Today many in the legal profession are paying lip-service to the concept of lawyers and judges as problem solvers. Yet the concept has met with mixed reactions. The general public seems to think it’s a good idea, but doesn’t quite know what it is. Lawyers and judges on the other hand tend to make two rather inconsistent claims. First they claim that it doesn’t exist. Phrases like “all sizzle, no steak” and “empty sloganeering” are frequent lawyer reactions to the concept of law as creative problem solving. Ironically, at the same time, lawyers and judges will claim that creative problem solving is nothing new, and they have been doing it forever. If the latter assertion is true, it would seem worthwhile to at least attempt a description of what it is that lawyers are doing to solve problems creatively.

Nonetheless, the task of defining creative problem solving in the law must be approached cautiously. One of lawyers’ worst defects is their mania to define everything, no matter how indefinable. And the insistence on definition can stifle creative interpretations of the law. It can also produce absurd results.

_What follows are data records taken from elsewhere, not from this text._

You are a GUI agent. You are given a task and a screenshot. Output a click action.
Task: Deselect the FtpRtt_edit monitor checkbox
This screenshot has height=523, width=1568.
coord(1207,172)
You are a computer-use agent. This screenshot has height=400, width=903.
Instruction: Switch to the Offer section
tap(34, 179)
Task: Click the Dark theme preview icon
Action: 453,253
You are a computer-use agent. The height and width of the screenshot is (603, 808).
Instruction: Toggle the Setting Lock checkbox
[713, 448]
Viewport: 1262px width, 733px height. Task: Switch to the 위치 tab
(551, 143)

For example, in February 2000 CBS radio carried a story about two Tennessee legislators who felt compelled to define the term “breakfast” as “the first meal of the day, commonly taken in the morning which must include coffee, juice and items from at least two of three categories: eggs, breakfast meat and breakfast bread.” Breakfast bread was further defined to include toast, bagels, pastries and cereal. Breakfast meats were defined to include bacon, sausage, ham and steak, and to exclude prepackaged items, hot dogs hamburgers, pizza and other items not customarily served as breakfast. The conclusion of the article stated: “Everybody knows what you mean by breakfast, but by the time the lawyers and politicians finish defining their terms, you’re not so sure anymore.” .

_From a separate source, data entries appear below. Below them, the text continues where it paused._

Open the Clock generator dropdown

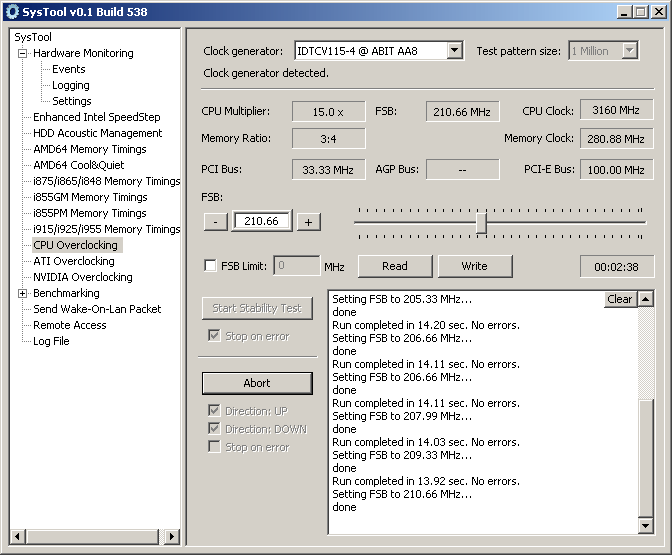point(454,51)
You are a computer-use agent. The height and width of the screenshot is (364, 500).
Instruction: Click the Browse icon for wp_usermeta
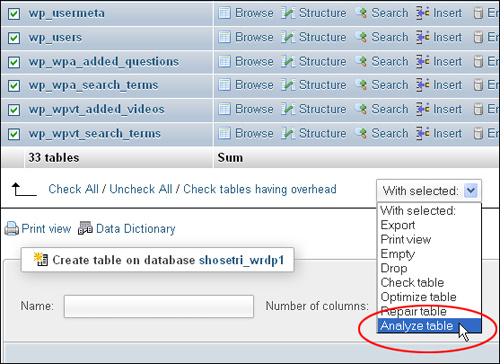click(x=224, y=13)
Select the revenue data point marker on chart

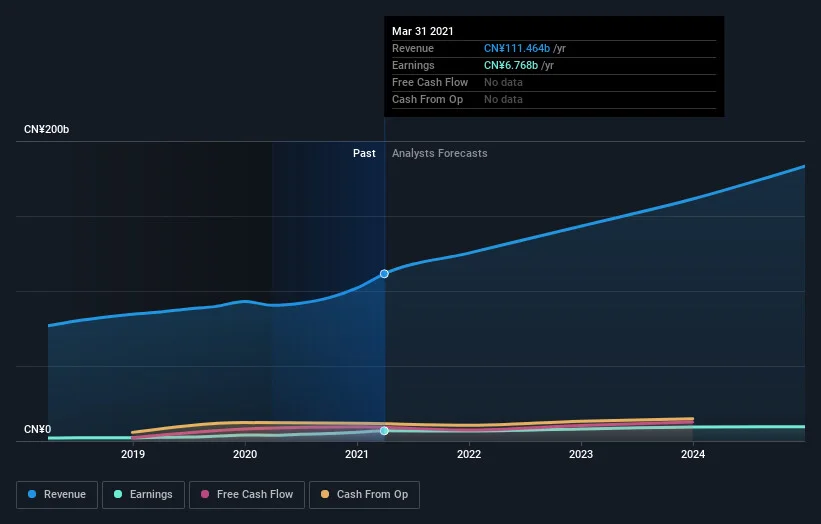coord(384,274)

Similarly, most lay people seem to understand immediately the concept of creative problem solving in the law, and to perceive the need for it, but they want to know more about it. Most lawyers and judges on the other hand are immediately skeptical and demand to know what it is and how it is defined. Lawyers forget that they speak daily about such abstractions as law, justice, fairness and equity without stopping to define them, but Creative Problem Solving is new and it sounds New-Agey. Since it has no obvious precedent, lawyers, judges and legal educators are immediately suspicious of it. Unless it is defined for them, they dismiss it--as did one law school professor: “Sounds like smoke in a barrel to me”, he said.

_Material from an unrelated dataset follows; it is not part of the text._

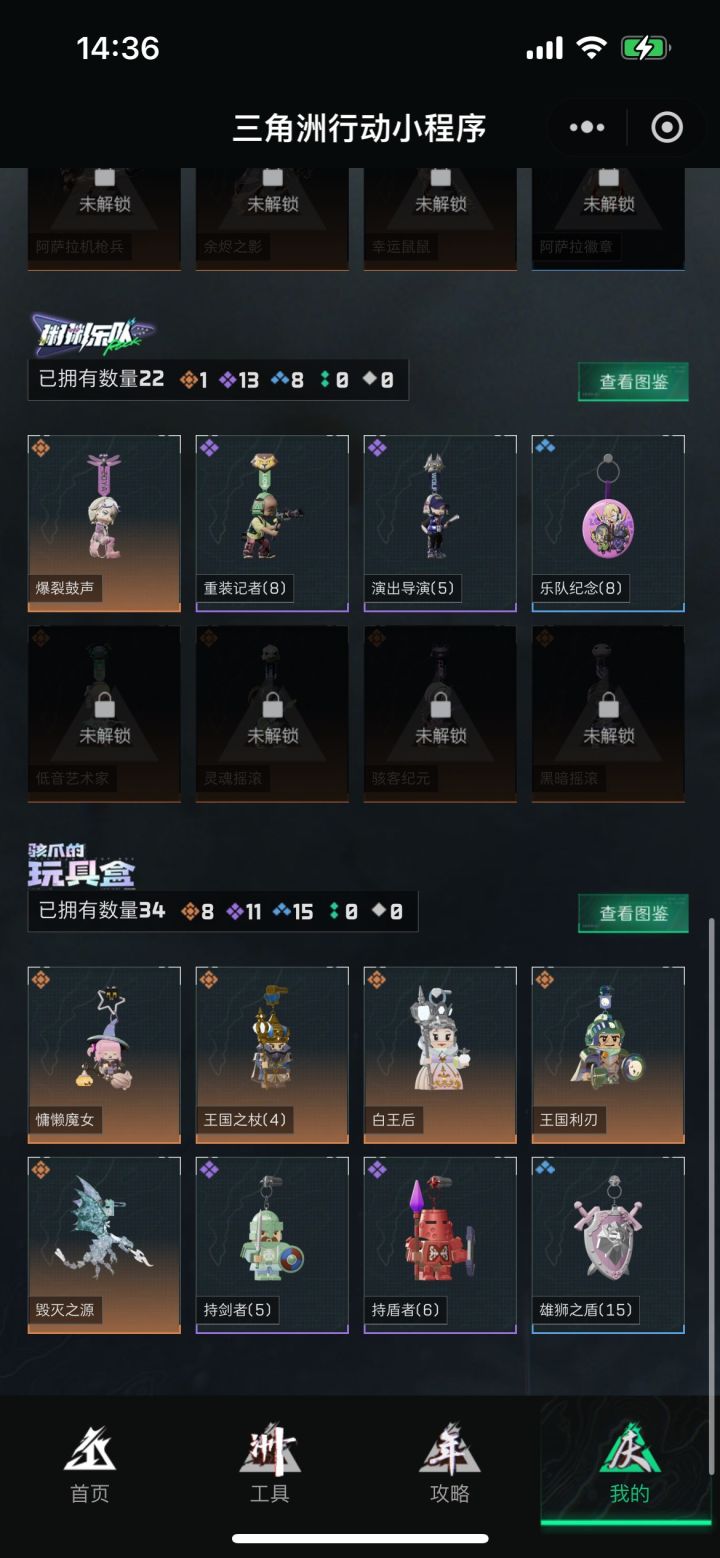
Task: Open the mini program more options menu
Action: pyautogui.click(x=587, y=127)
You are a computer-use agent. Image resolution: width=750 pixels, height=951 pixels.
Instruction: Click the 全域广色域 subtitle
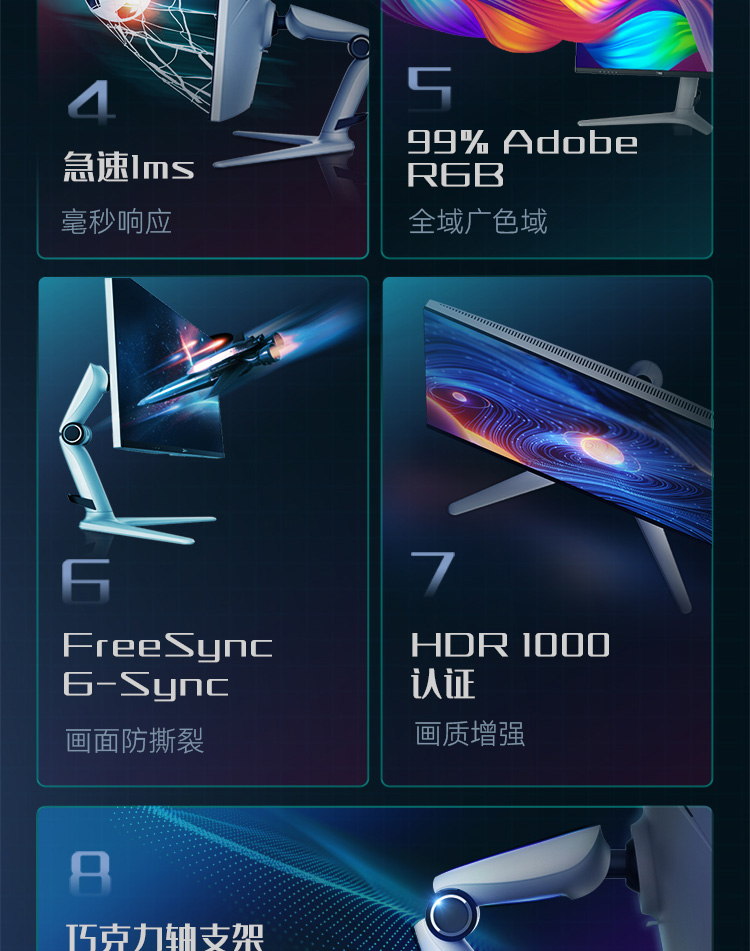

Thus, despite my initial fear that definition might stifle the very creativity we seek to foster, I have found it useful to formulate descriptions of the process of creative problem solving both for the lay public and for the legal profession. I propose to share these definitions in this article in the hope that it will help further our dialogue with the general public, with fellow practitioners and academic colleagues. I shall begin by setting out my two definitions and describing some of the more significant influences on my thinking. I shall then explicate my definitions by stating what I believe creative problem solving in the law is not. I will then elaborate on my definitions by describing what I believe it is, followed by some concrete examples of creative problem solving in our courts and law practices. I will conclude with a discussion of the impact these definitions have had on legal education at California Western School of Law where I teach.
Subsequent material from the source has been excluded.